更には撃たれた状態のまま、槌を下からすくい上げるように振ろうとしてきている。
――避けられない。
今の態勢からそう考えた私は、壊れる事覚悟で銃を盾にし、腕と銃に衝撃を集めることでなんとか致命傷を避けた。
でも、兎の攻撃はそれだけじゃ終わらない。
上空に打ち上げられた私を、跳躍して叩き落そうとしてきているのだ。
「――お前の相手は私だぁぁあ!」
「キュ!?」
兎が私を狙って跳躍している。
そこから体を捻るのは困難に違いない。
つまる所、横からの攻撃に対応出来ないということであり、弾丸のように突っ込んできた焔ちゃんに、驚いたような声を上げながら突き飛ばされていった。
「ありがとっ! 焔ちゃん!」
聞こえているかは分からないが、窮地を救ってくれたことに感謝してから、私は空中で痛む腕をなんとか動かしてポーションを飲んだ。
最早一撃でもまともに食らえば体力が半分は削られてしまうのもあって、このままでは私たちの方がジリ貧になってしまう。
「ふぅ。出来るだけ直撃は避けないと」
さっきの様に油断はもうしない。
幸いにも銃は無事であるし、ヒット&アウェイを基本にして攻めていく。
ただ、残されている兎は臼という武器を失って、さっきより凶暴になっているのが怖い所。

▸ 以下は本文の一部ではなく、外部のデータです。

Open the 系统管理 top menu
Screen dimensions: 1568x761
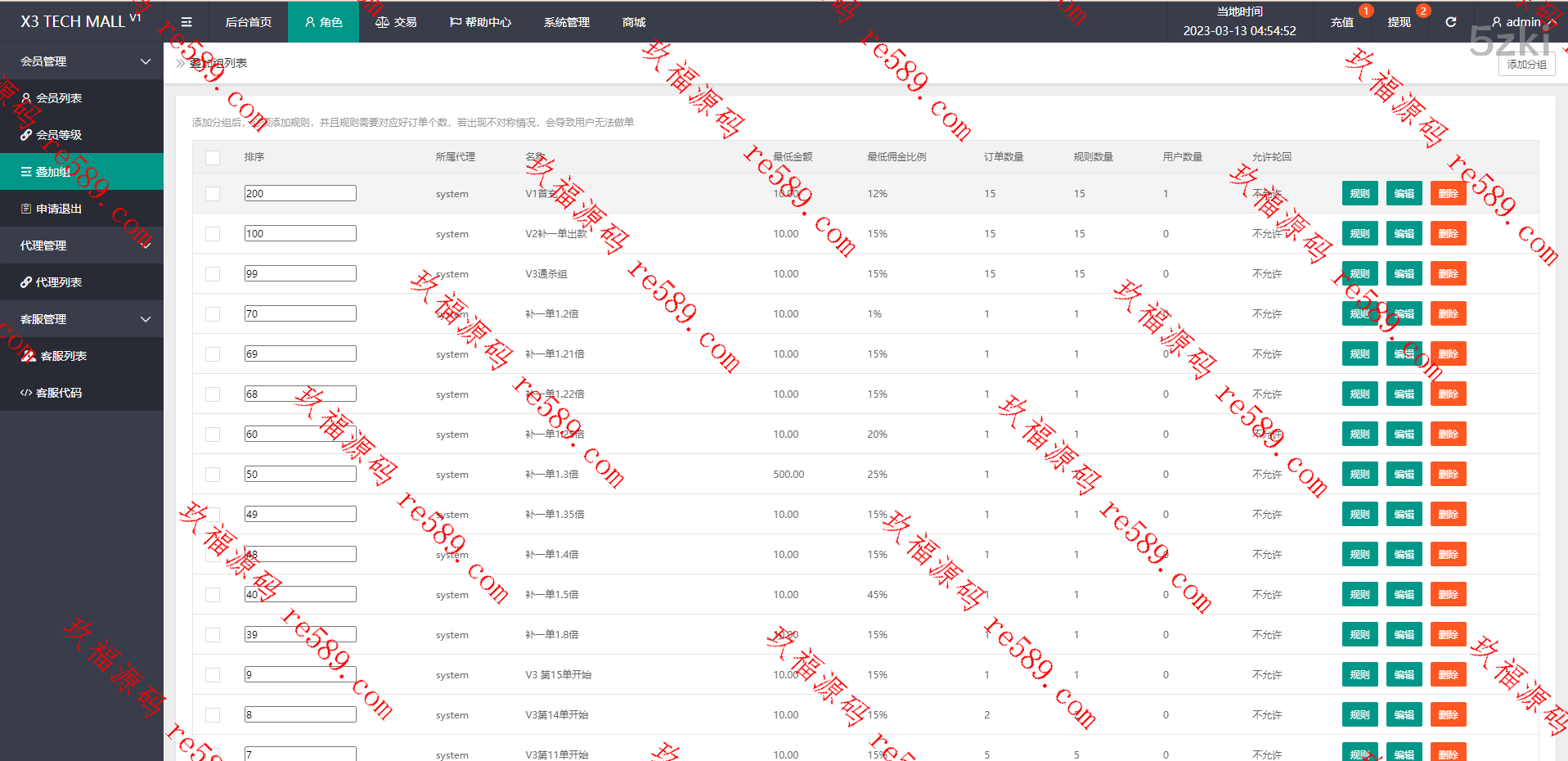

なにせ、私は自分より速い相手に対して回避しながら攻撃するというのを殆ど試したことがないのだ。
「……さすがに難しいな」
動きながら撃ち続けるのは良いものの、なまじ動きながらな分狙いが正確じゃなかったり、正確に狙おうものならすぐさまそこを狙われてしまうという状況が続いていた。
地面すら抉る爪と、壁すらかみ砕く牙。
更には相変わらず岩を投げて視界を遮ったり、銃弾すらも防がれているのだから、どうしても決定打に欠けてしまう。
これ以上……どうすれば?
思わず疑問が浮かんでしまう。
当然私も出し惜しみしていないのだ。
いや、というより安い弾だとダメージが低すぎる為に属性の付与された弾をこれでもかというくらい使っている。
だからこそ、例え狙いが正確じゃなくて掠ったりしただけでもダメージは与えられていた。
けれど、それでも倒すには程遠いのが現状。
「きゃあっ!」
距離を取ってしまえば死闘を繰り広げている焔ちゃんの元にヘイトが向かってしまう。
それを防ぐには必然的に近くで回復したり、リロードしたりしないといけないのだが、その際に私が避け続けた結果でもあるのだろう。

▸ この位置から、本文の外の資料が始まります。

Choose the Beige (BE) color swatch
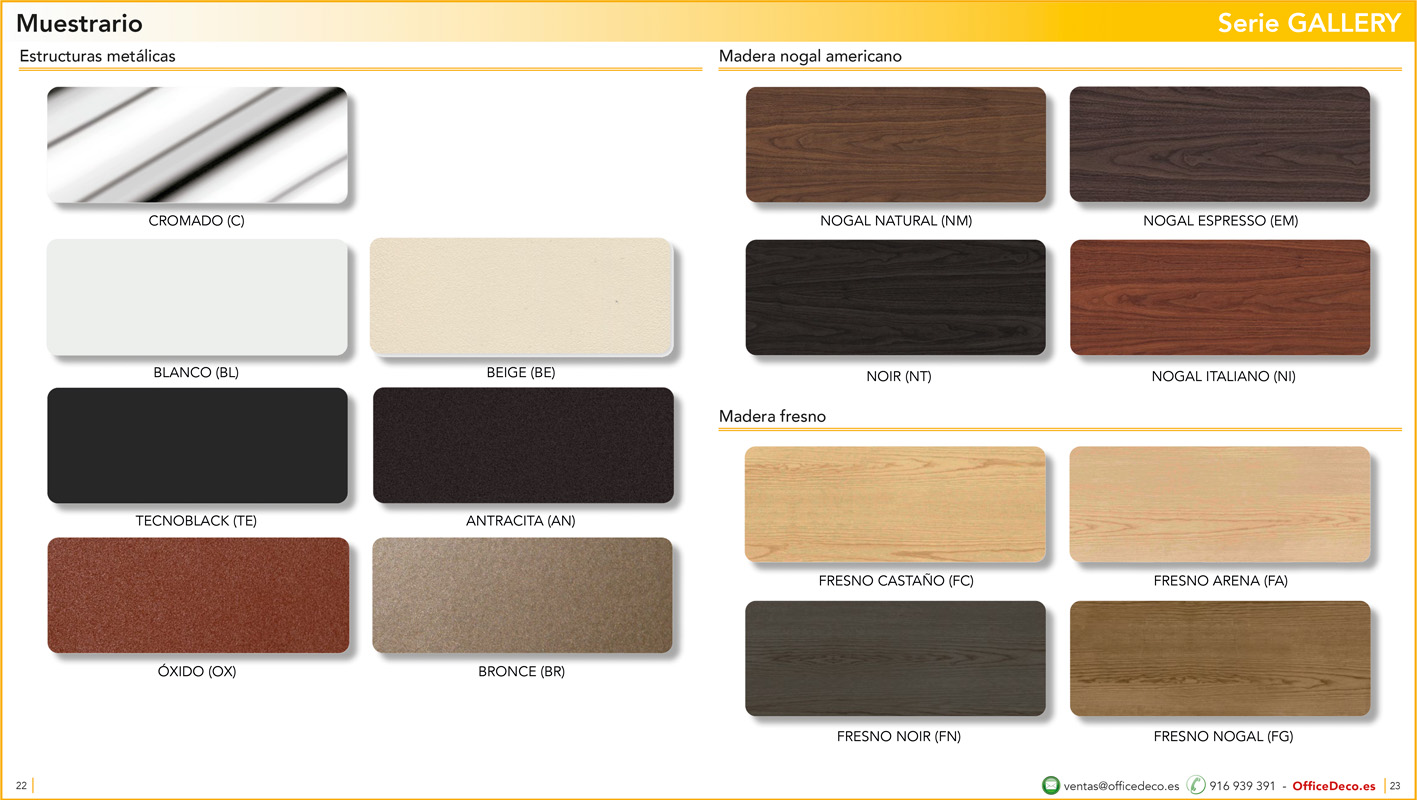(521, 297)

どうやら私の避けかたを学習して、先読みして攻撃してきたのだ。
勿論、そんな事出来ると思っていなかった私は、迫りくる爪を避けられず、防具ごと体を切り刻まれてしまい、つい叫び声を上げてしまった。
「……これやばいよね」
防具が実質無くなったという事に絶望し、こっから先は地獄だと思考は纏まっていく。
そんな最中、私の眼前には今の攻撃が私に通ったという事を読み通りとでも言いたそうな顔をしながら不敵に笑っている兎が立っていた。